Oltre al ramoscello d’ulivo sull’Ucraina, un altro segnale fondamentale del disgelo è stato l’impegno a riaprire i canali di comunicazioni militari cosiddetti “mil to mil”, che la Cina aveva deciso di chiudere dopo la visita a Taiwan dell’allora speaker della Camera, Nancy Pelosi, nell’agosto del 2022. È una notizia importante, perché prelude alla volontà di tenere più lontano possibile un conflitto diretto: le intelligence ricominceranno a parlarsi, e così facendo si stemperano le tensioni e si crea un nuovo clima di fiducia.

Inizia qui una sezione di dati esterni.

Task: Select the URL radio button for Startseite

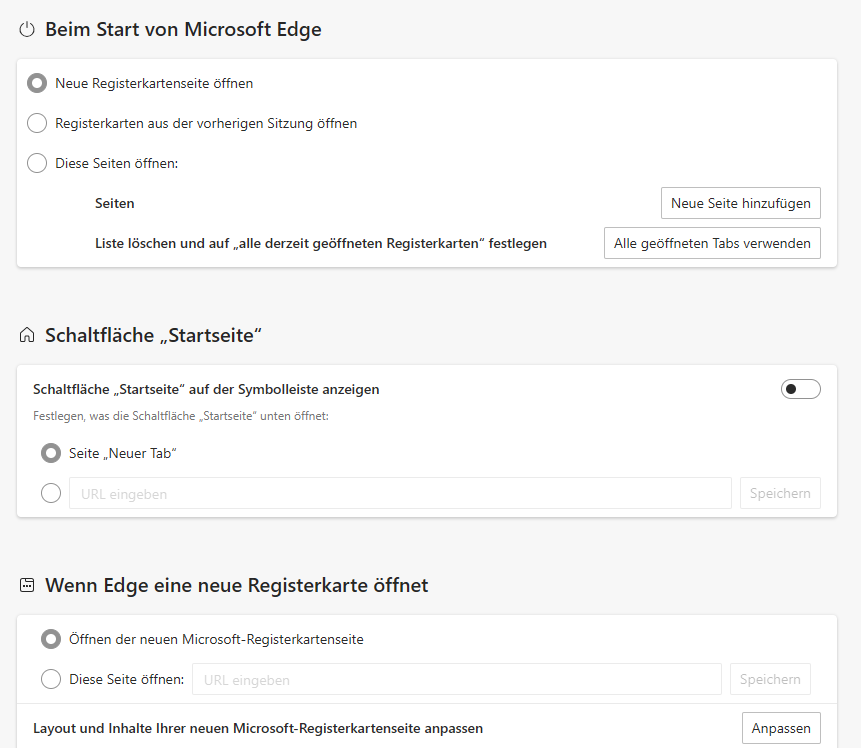Action: point(51,493)
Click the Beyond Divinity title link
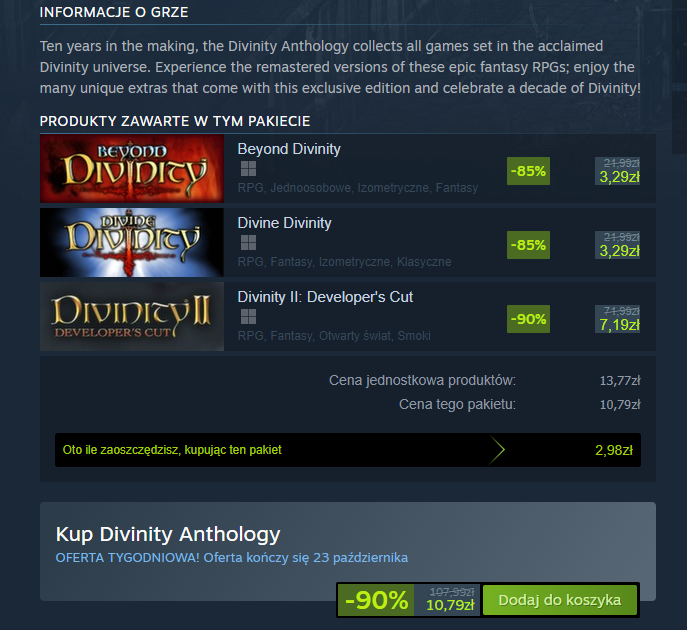The image size is (687, 630). coord(289,149)
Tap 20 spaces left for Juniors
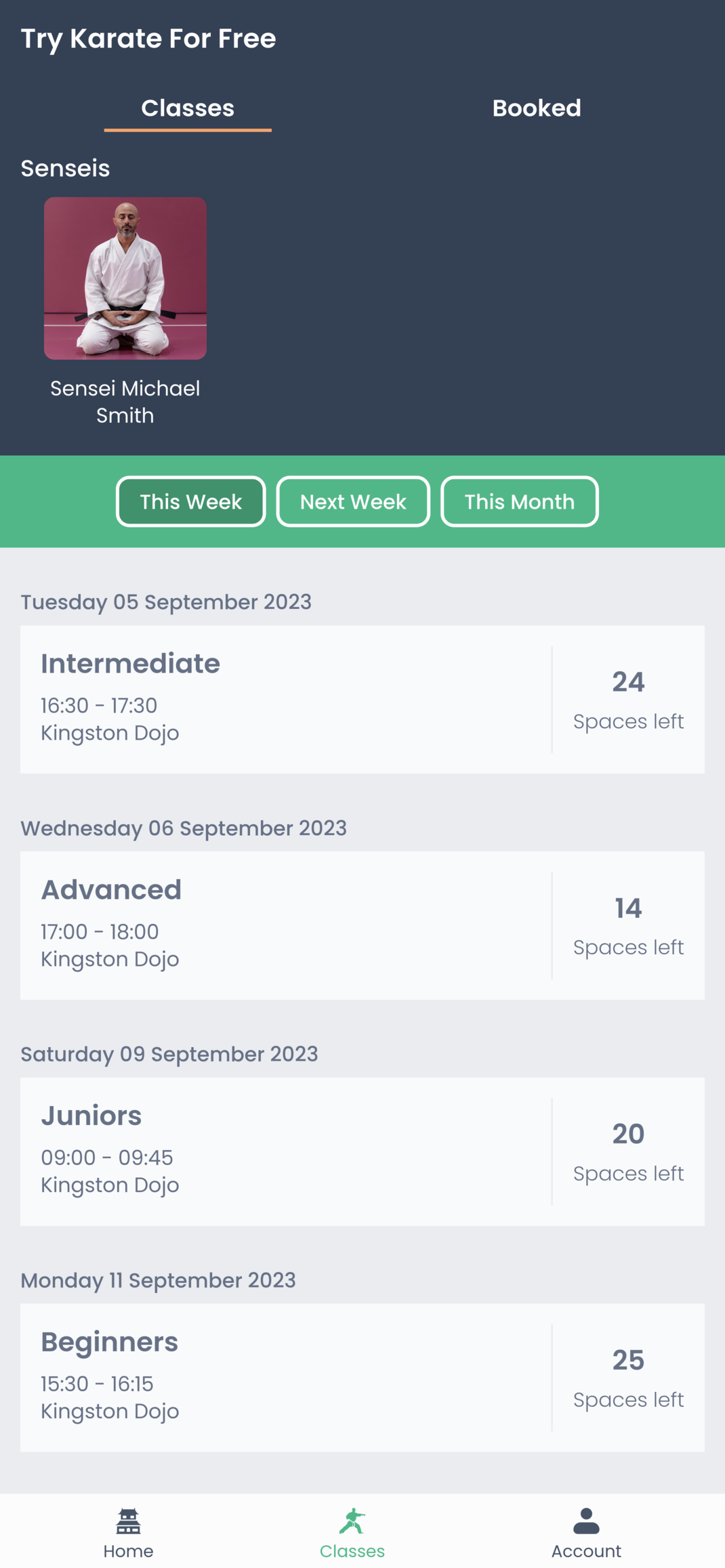 point(628,1151)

Importante anche l’intesa sulla limitazione della produzione illecita del Fentanyl e, soprattutto, quella sul clima.
xi jinping mohammed bin salman 2
Anche su questo, i due Paesi riprendono il dialogo dopo anni di dispetti e tensioni: ora l’inviato americano per il clima, John Kerry, potrà riprendere le discussioni e le trattative con l’omologo cinese, Xie Zhenhua.
Poi c’è la questione Medioriente: particolarmente interessati all’esito dell’incontro erano il principe ereditario saudita, Mohammed Bin Salman, e l’ayatollah iraniano Khamenei, i due nemici storici che qualche mese fa hanno ricominciato a parlarsi, proprio grazie alla mediazione cinese, e che da anni si fanno la guerra per interposta persona (i ribelli Houthi finanziati da Teheran) in Yemen.

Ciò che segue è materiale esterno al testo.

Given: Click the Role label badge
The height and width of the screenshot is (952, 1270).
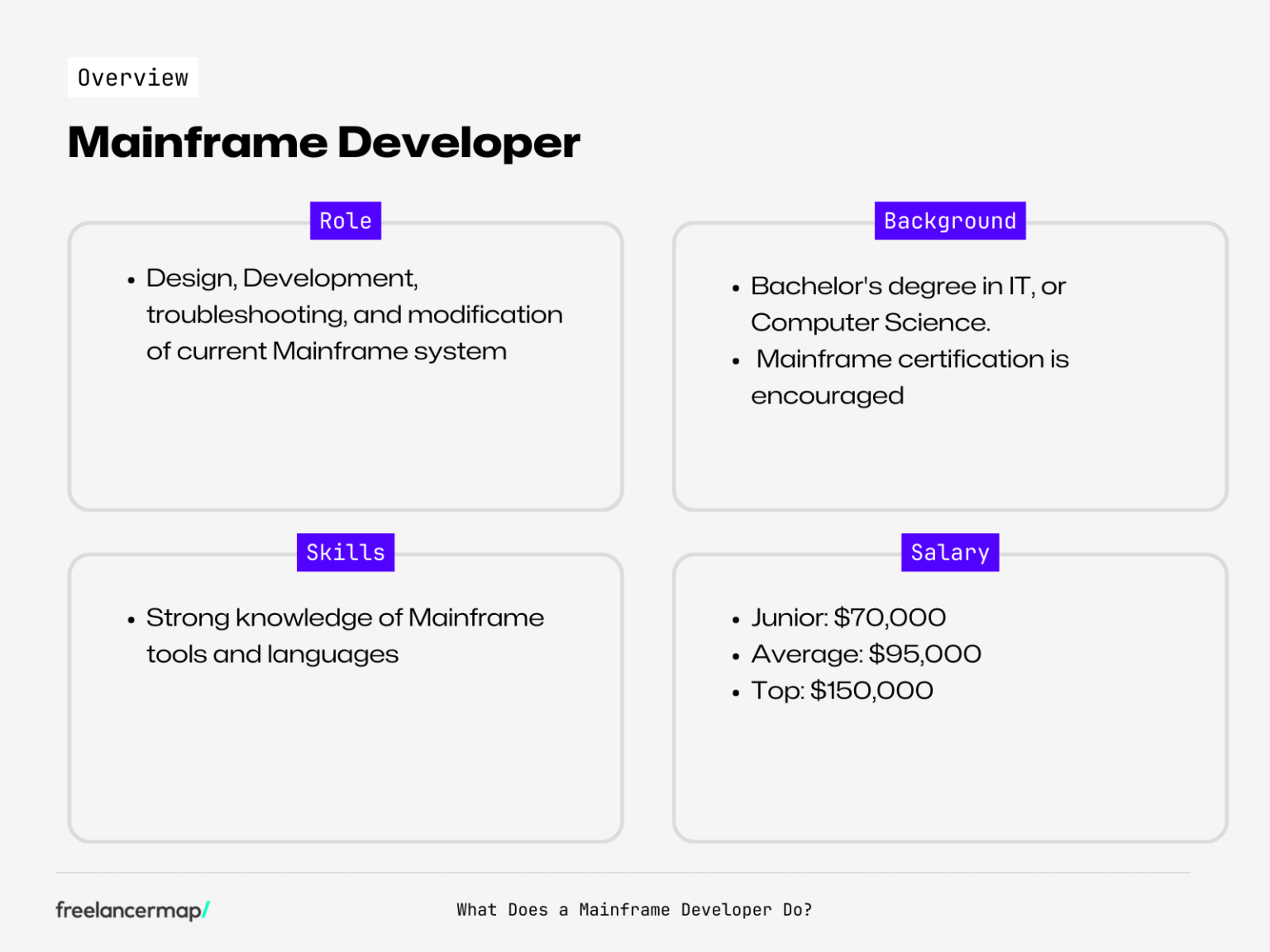Looking at the screenshot, I should (346, 221).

vertice cina usa a san francisco
Anche sulla polveriera Gaza, Biden e Xi Jinping hanno raggiunto un accordo di massima: Pechino farà una “moral suasion” sull’Iran affinché non entri in guerra a fianco di Hamas, contro Israele. Inoltre, la Cina si farà promotrice di un dialogo tra il regime teocratico e Riad per aprire un negoziato e risolvere, una volta per tutte, la questione Yemen.
Un all-in per Biden: se tutti i tasselli vanno a posto, potrebbe riuscire a chiudere tre conflitti prima di andare al voto, e provare a capitalizzare alle urne il ruolo di grande pacificatore mondiale. Xi Jinping, invece, ha un bisogno disperato dei dollari americani per provare a portare la Cina fuori dalla drammatica crisi economica che, partita dall’immobiliare, si sta allargando a macchia d’olio a tutti gli altri settori: non a caso, dopo il colloquio con Biden, è andato a cena con Elon Musk e i ceo delle più grandi aziende americane, per convincerli a tornare a investire nel suo Paese.